Work order
Search the records for lines with the word "Share" and copy each match.

===============

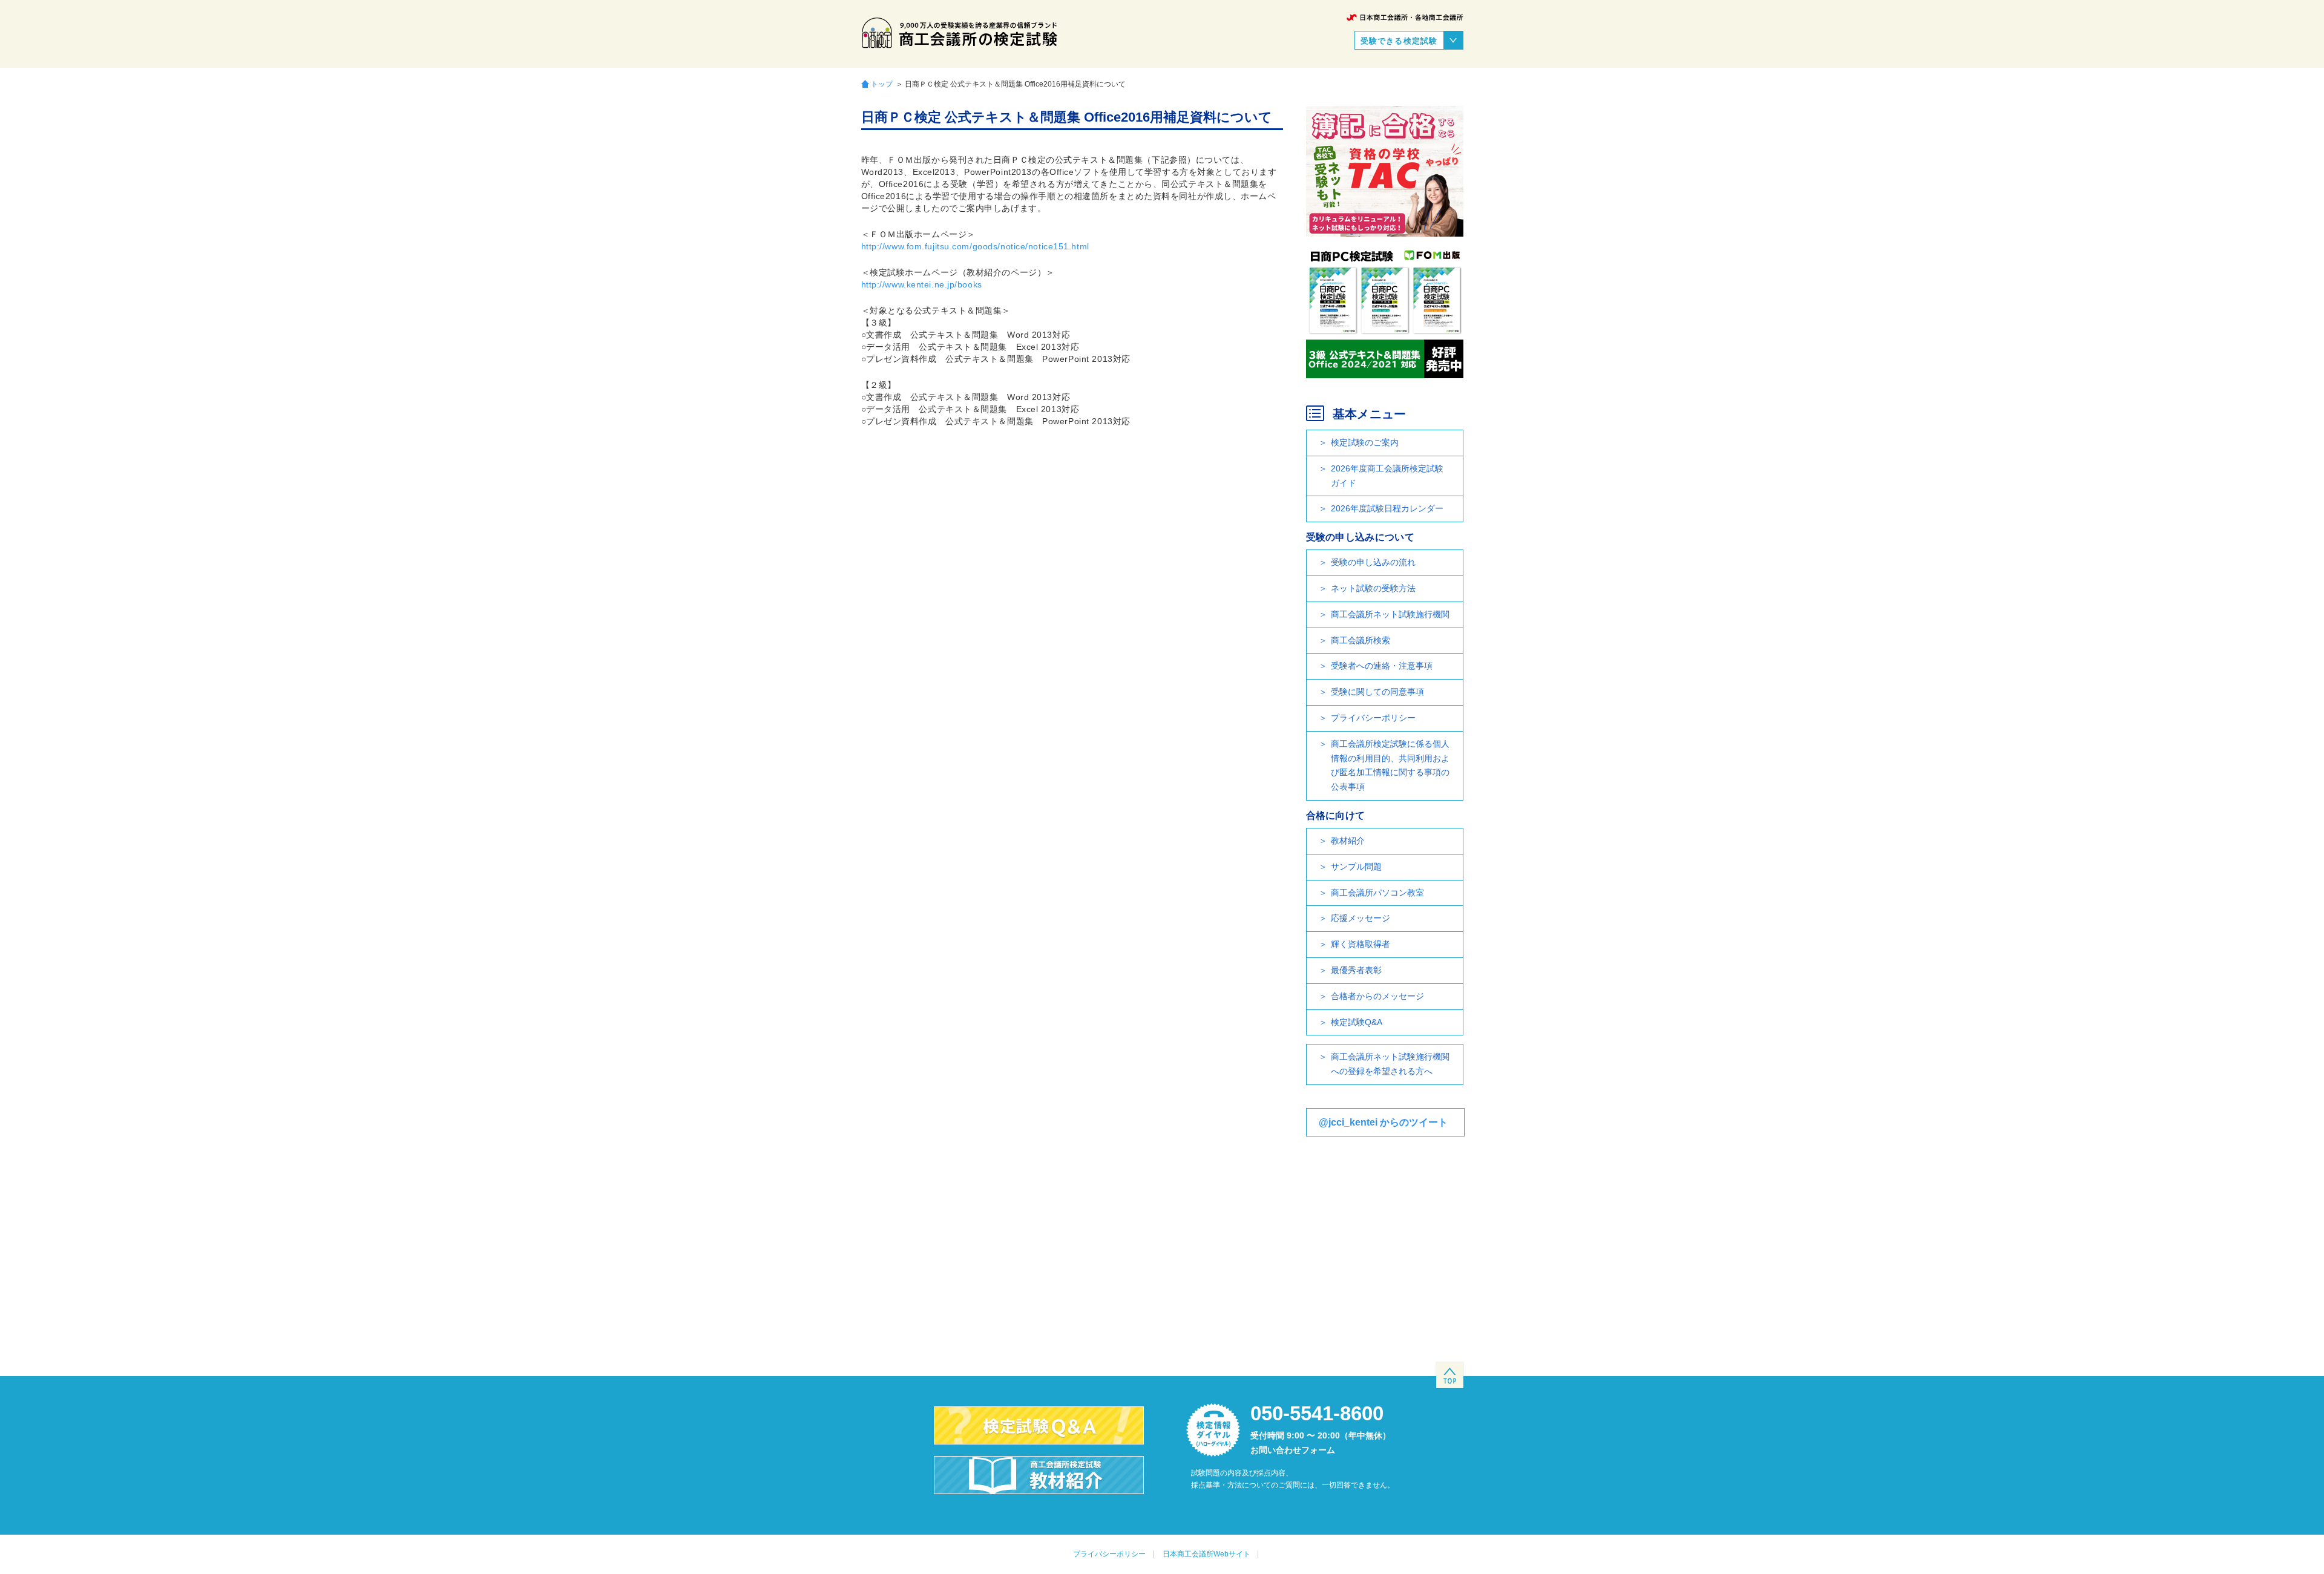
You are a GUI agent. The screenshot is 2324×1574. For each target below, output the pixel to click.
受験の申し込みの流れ (1373, 562)
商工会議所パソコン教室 (1377, 892)
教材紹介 (1348, 840)
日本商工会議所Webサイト (1206, 1554)
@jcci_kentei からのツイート (1383, 1122)
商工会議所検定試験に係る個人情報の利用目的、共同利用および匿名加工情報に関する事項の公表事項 (1390, 765)
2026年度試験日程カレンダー (1387, 508)
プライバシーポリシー (1373, 718)
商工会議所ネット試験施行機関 (1390, 614)
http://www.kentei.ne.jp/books (921, 284)
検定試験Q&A (1356, 1022)
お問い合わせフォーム (1292, 1450)
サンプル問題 (1356, 866)
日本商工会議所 (1405, 17)
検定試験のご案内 (1365, 442)
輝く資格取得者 (1360, 944)
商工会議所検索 (1360, 640)
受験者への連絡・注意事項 (1382, 666)
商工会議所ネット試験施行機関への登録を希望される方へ (1390, 1064)
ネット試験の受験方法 (1373, 588)
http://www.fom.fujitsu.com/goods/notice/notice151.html (975, 246)
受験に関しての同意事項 (1377, 692)
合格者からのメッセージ (1377, 996)
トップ (882, 84)
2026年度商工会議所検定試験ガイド (1387, 476)
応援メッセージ (1360, 918)
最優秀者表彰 (1356, 970)
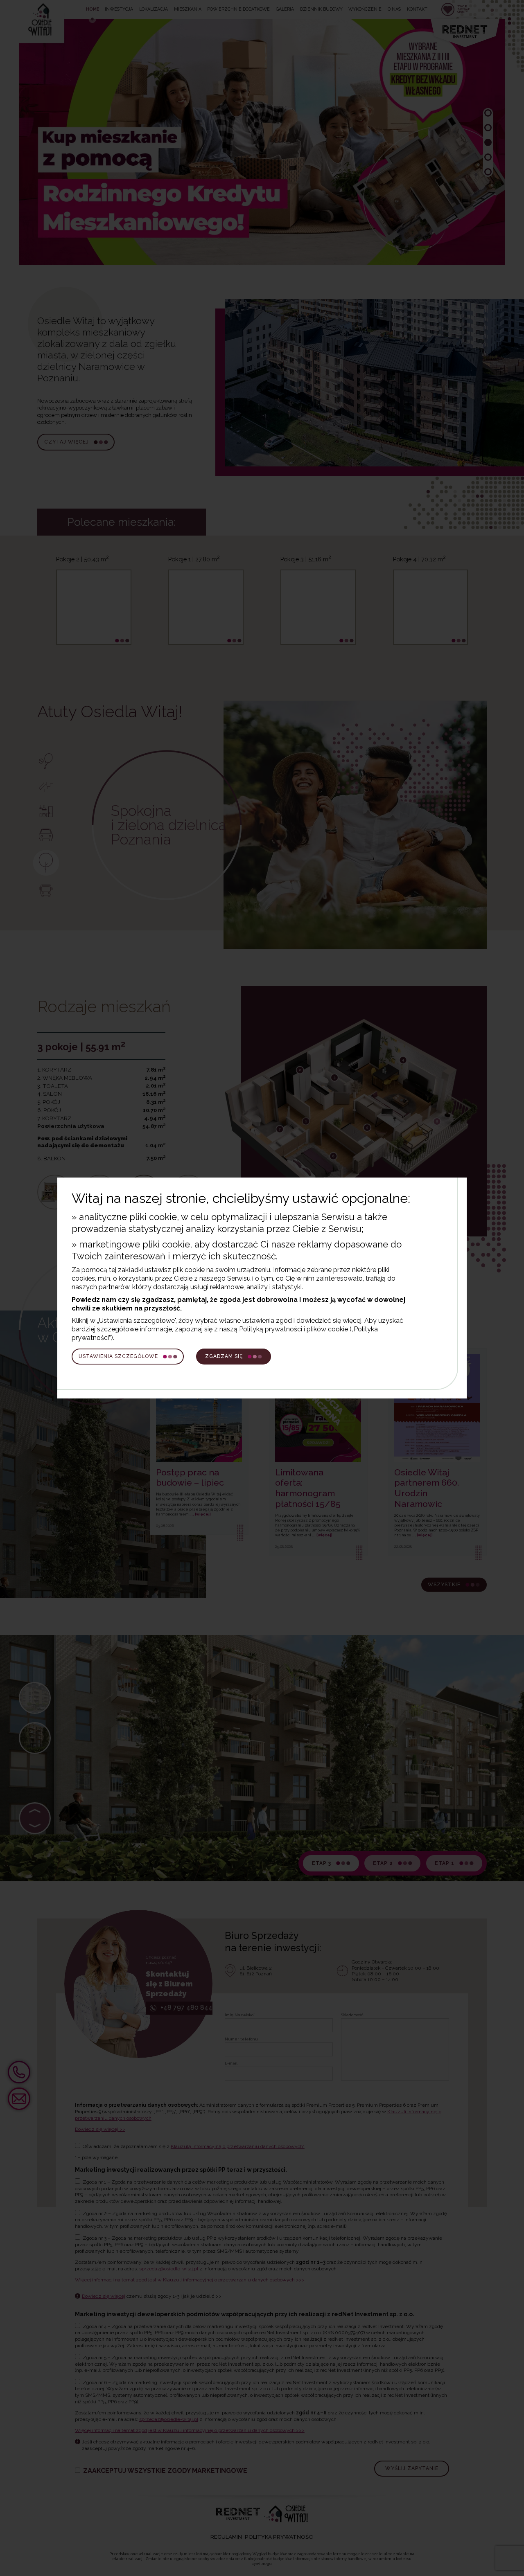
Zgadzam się (224, 1356)
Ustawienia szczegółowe (118, 1356)
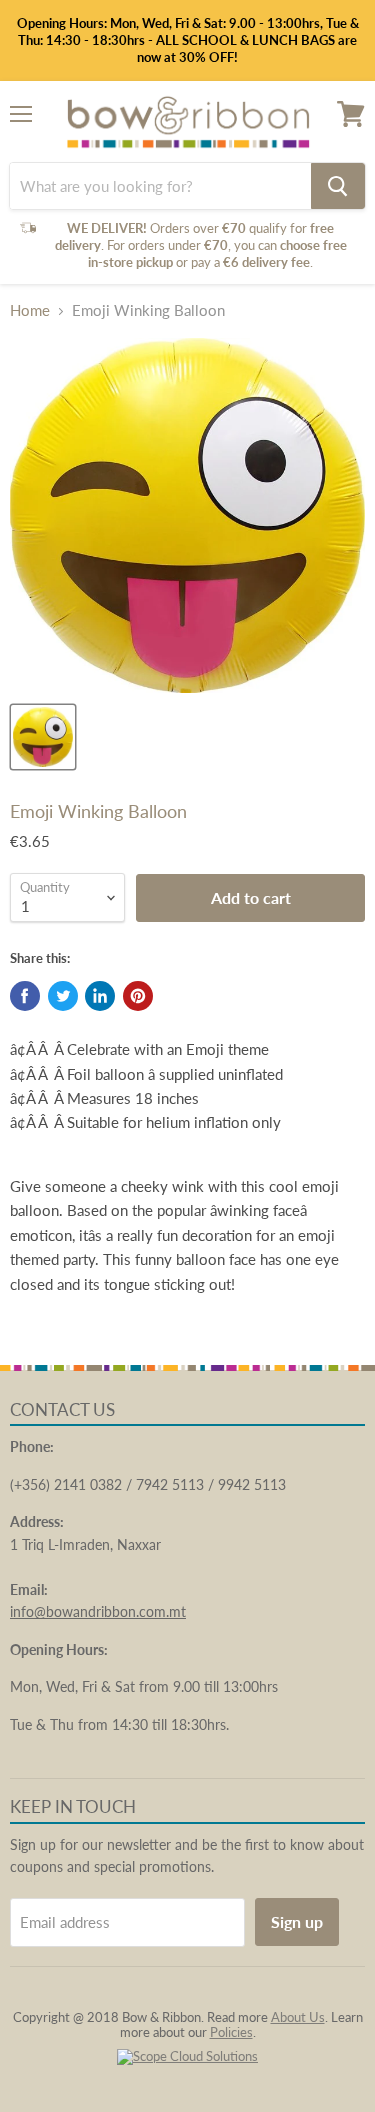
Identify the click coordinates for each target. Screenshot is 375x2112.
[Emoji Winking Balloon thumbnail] (43, 737)
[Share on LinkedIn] (100, 996)
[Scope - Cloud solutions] (187, 2056)
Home (30, 310)
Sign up (297, 1921)
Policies (231, 2032)
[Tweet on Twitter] (63, 996)
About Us (298, 2017)
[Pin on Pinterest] (138, 996)
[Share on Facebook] (25, 996)
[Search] (338, 186)
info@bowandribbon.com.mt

===============

Result of this exercise
[Share on LinkedIn] (100, 996)
[Share on Facebook] (25, 996)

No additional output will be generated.